Start of Document passage

Features of Java
Following are the notable features of Java:
In Java, everything is an Object. Java can be easily extended since it is based on the Object model.
Unlike many other programming languages including C and C++, when Java is compiled, it is not compiled into platform specific machine, rather into platform-independent byte code. This byte code is distributed over the web and interpreted by the Virtual Machine (JVM) on whichever platform it is being run on.
Java is designed to be easy to learn. If you understand the basic concept of OOP Java, it would be easy to master.
With Java's secure feature it enables to develop virus-free, tamper-free systems. Authentication techniques are based on public-key encryption.
Java compiler generates an architecture-neutral object file format, which makes the compiled code executable on many processors, with the presence of Java runtime system.
Being architecture-neutral and having no implementation dependent aspects of the specification makes Java portable. The compiler in Java is written in ANSI C with a clean portability boundary, which is a POSIX subset.
Java makes an effort to eliminate error-prone situations by emphasizing mainly on compile time error checking and runtime checking.

End of Document passage
Start of Data supplied

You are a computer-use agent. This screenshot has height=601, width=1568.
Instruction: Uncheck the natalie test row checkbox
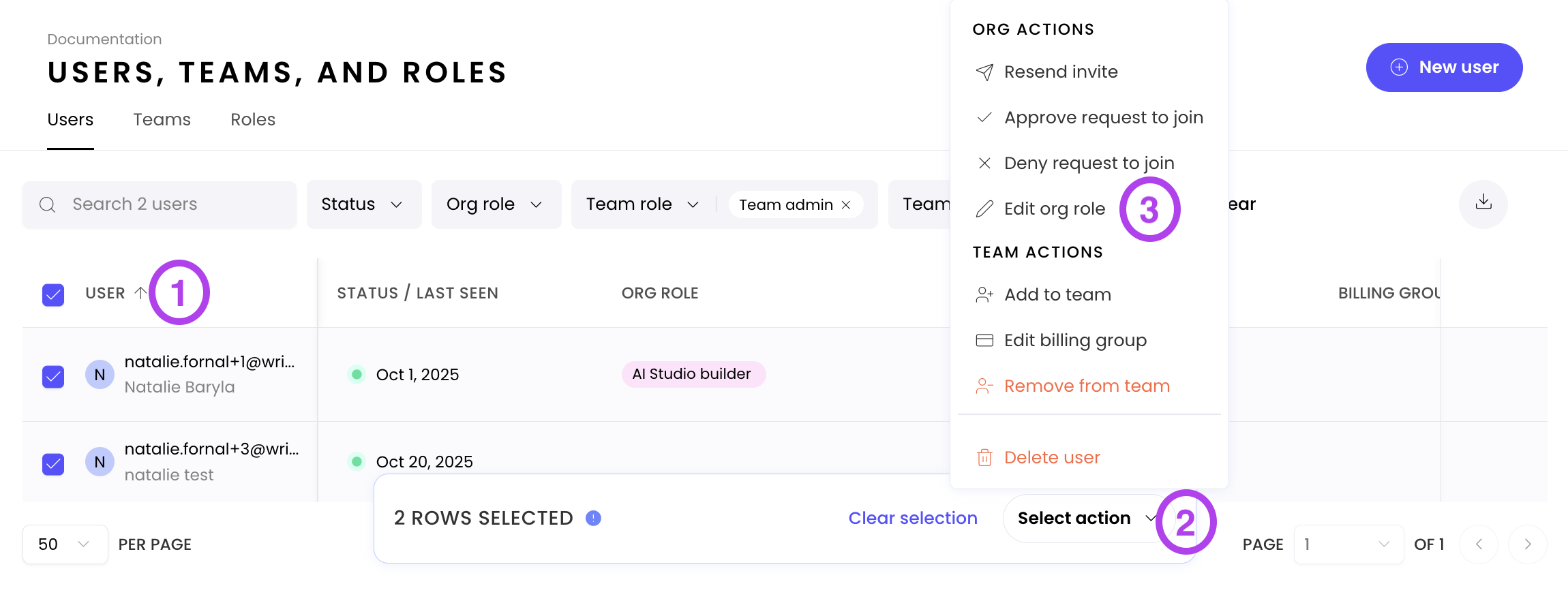pyautogui.click(x=53, y=464)
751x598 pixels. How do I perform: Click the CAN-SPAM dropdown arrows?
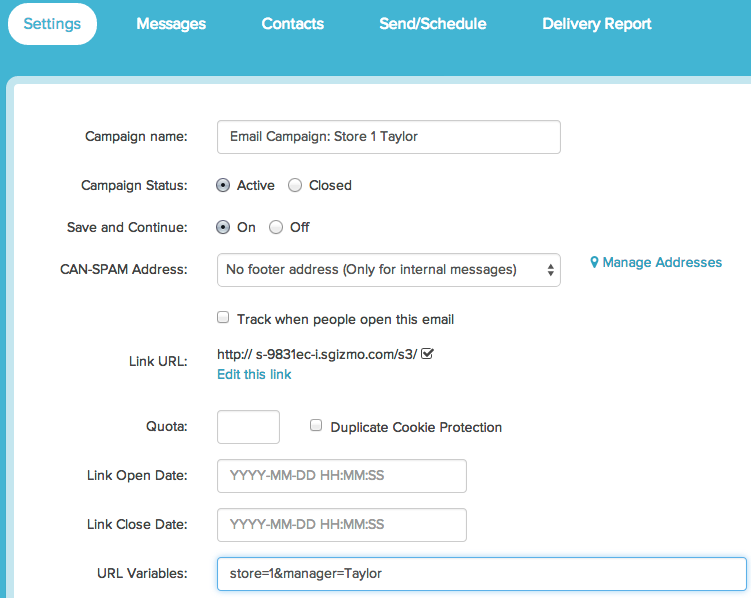(x=550, y=270)

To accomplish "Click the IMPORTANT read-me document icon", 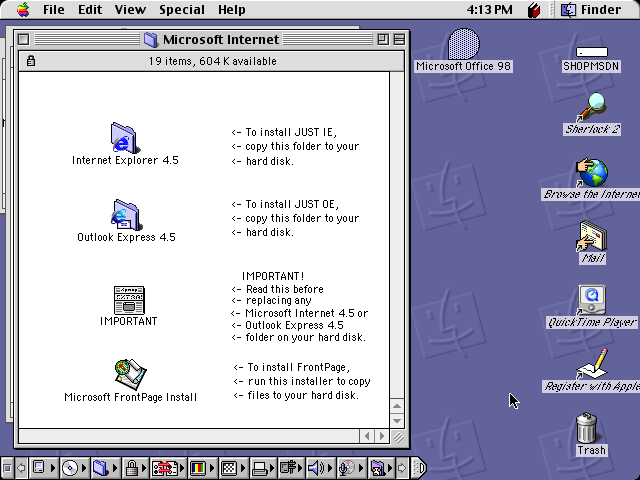I will pos(128,299).
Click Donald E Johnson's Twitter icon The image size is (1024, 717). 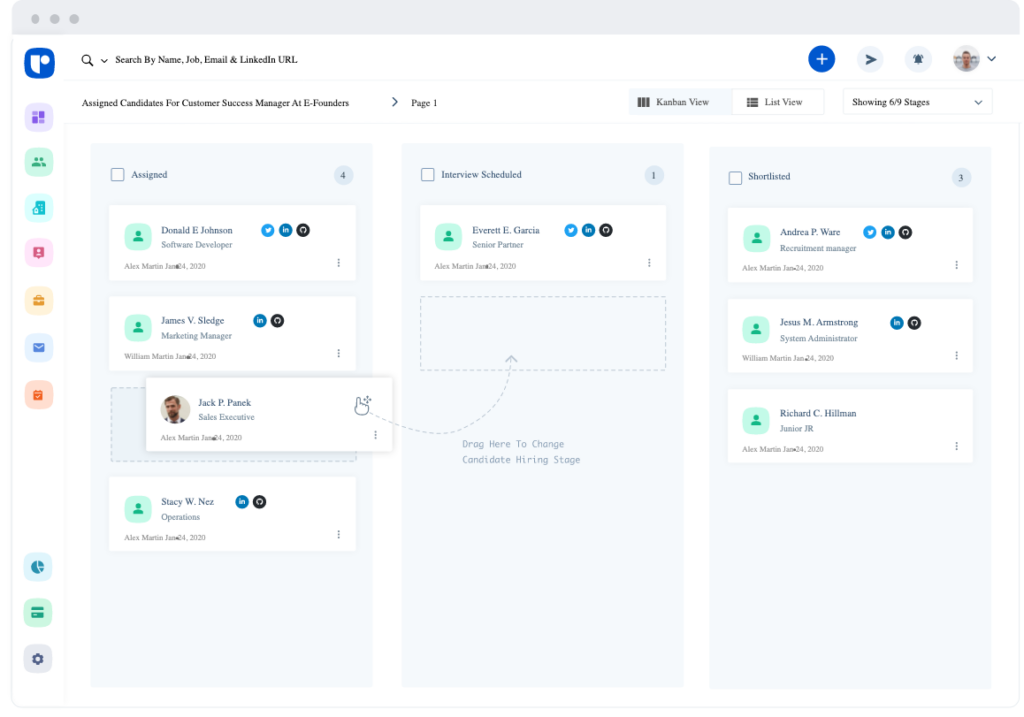[x=268, y=230]
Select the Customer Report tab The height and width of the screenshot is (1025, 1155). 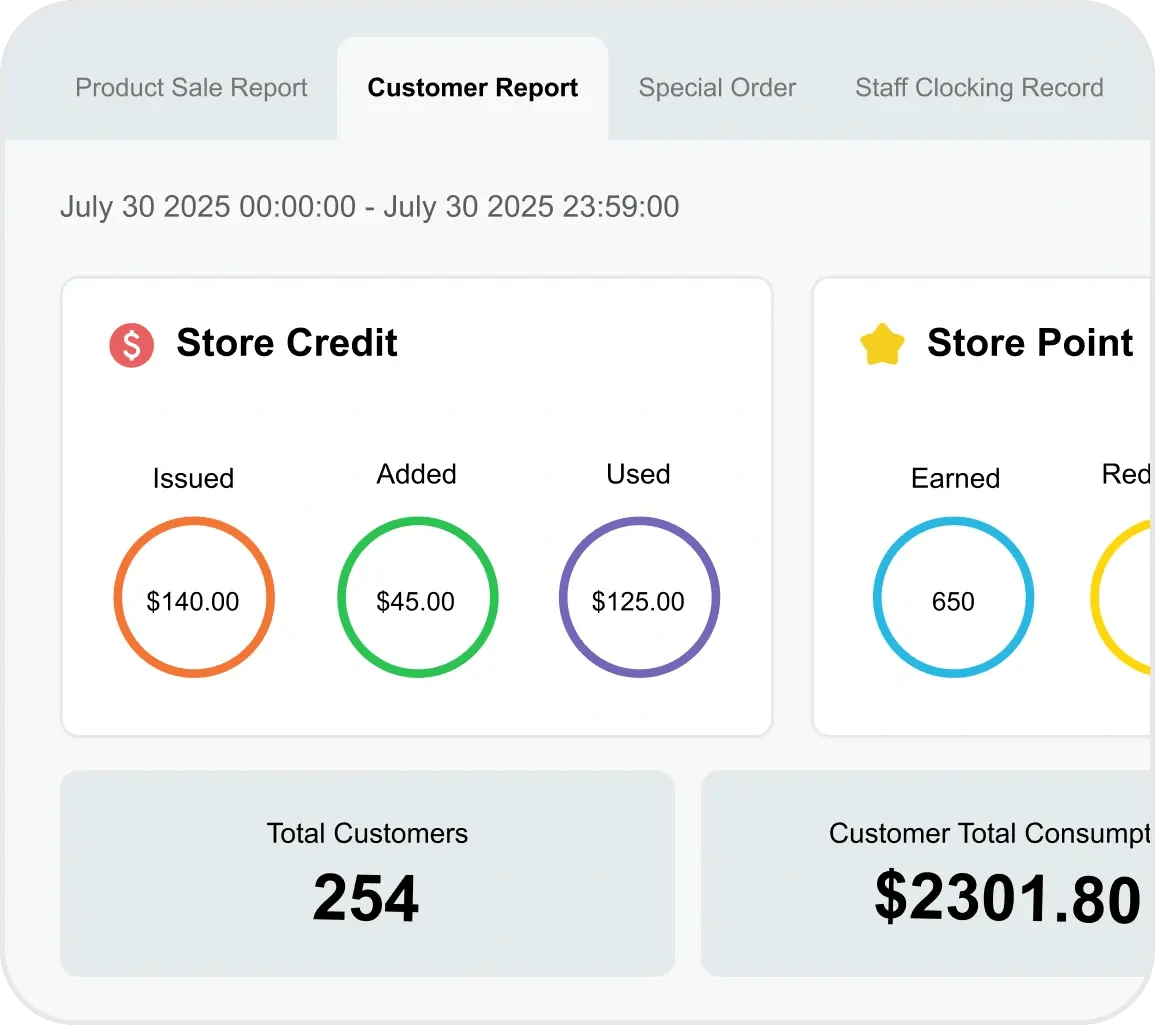(472, 88)
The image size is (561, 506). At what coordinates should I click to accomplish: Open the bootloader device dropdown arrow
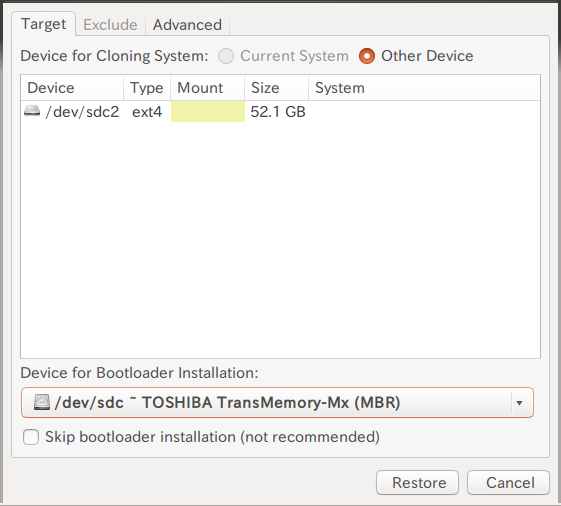tap(519, 403)
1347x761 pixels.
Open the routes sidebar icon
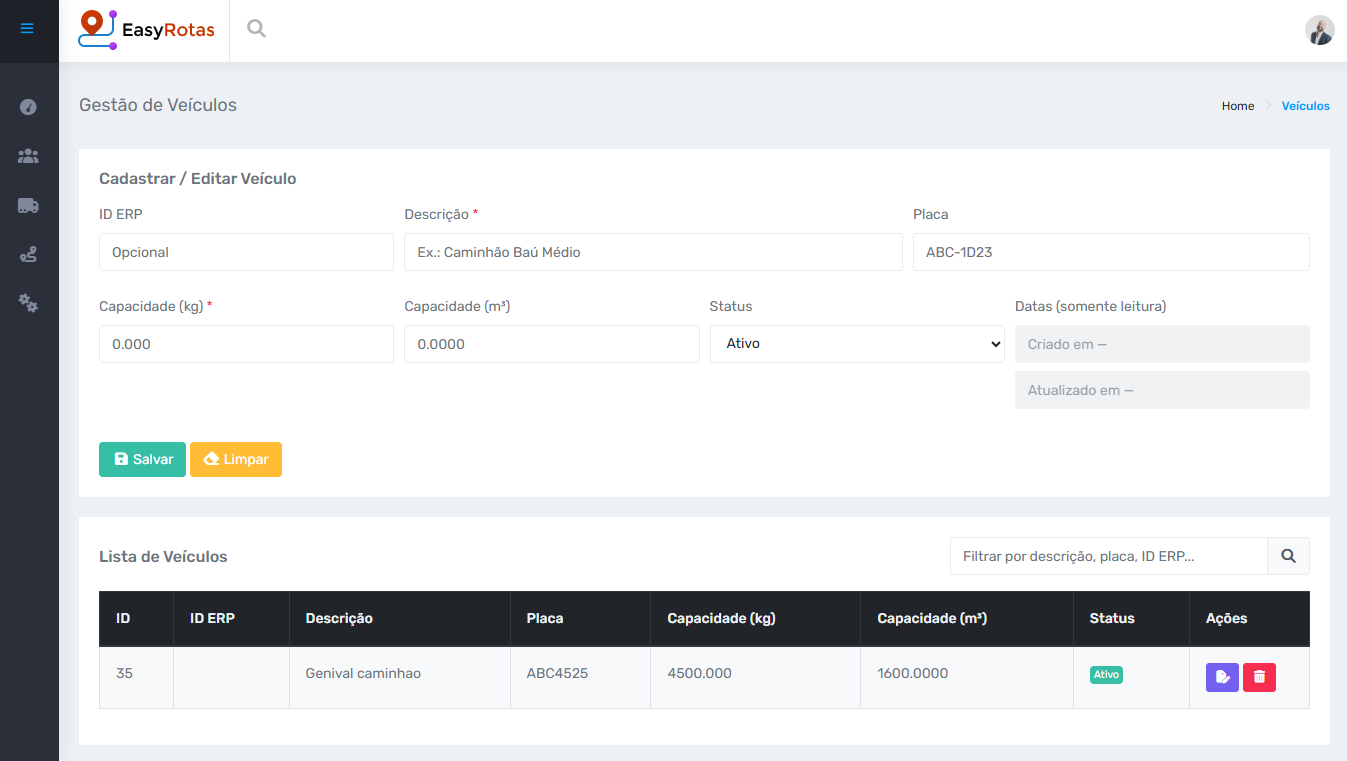[x=28, y=255]
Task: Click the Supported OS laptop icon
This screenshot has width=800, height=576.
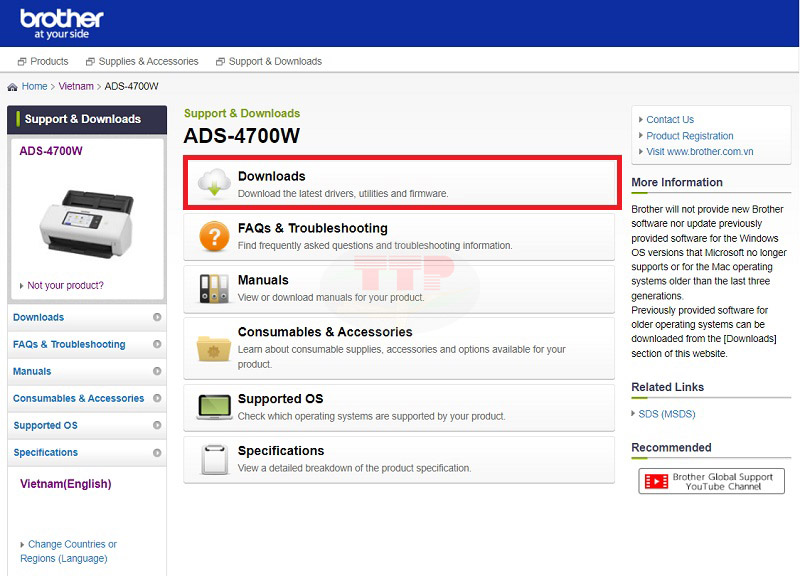Action: coord(214,406)
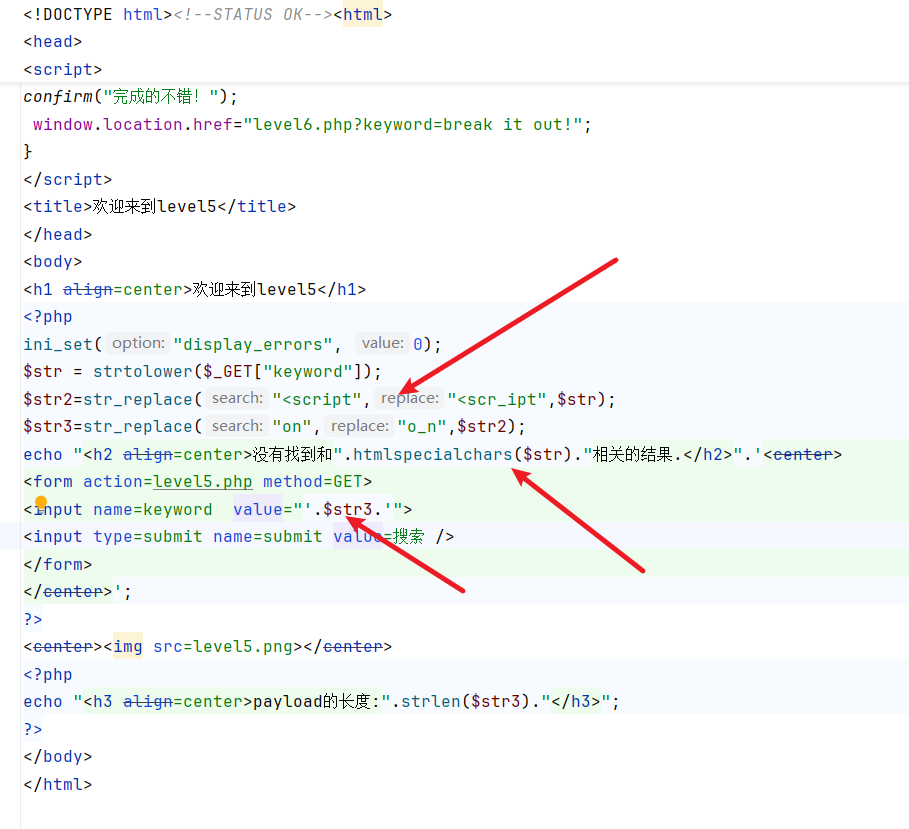Click the closing </html> tag
This screenshot has height=829, width=909.
pos(57,784)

End of Data supplied

Assigned task A:
Return the passage on Java's features word for word, from "Java compiler generates" up to and including "Java runtime system.".
Assigned task B:
Carry the passage on Java's features further, picking up after its last sentence.

Answer space A:
Java compiler generates an architecture-neutral object file format, which makes the compiled code executable on many processors, with the presence of Java runtime system.

Answer space B:
With Java's multithreaded feature it is possible to write programs that can perform many tasks simultaneously. This design feature allows the developers to construct interactive applications that can run smoothly.
Java byte code is translated on the fly to native machine instructions and is not stored anywhere. The development process is more rapid and analytical since the linking is an incremental and light-weight process.
With the use of Just-In-Time compilers, Java enables high performance.
Java is designed for the distributed environment of the internet.
Java is considered to be more dynamic than C or C++ since it is designed to adapt to an evolving environment. Java programs can carry an extensive amount of run-time information that can be used to verify and resolve accesses to objects at run-time.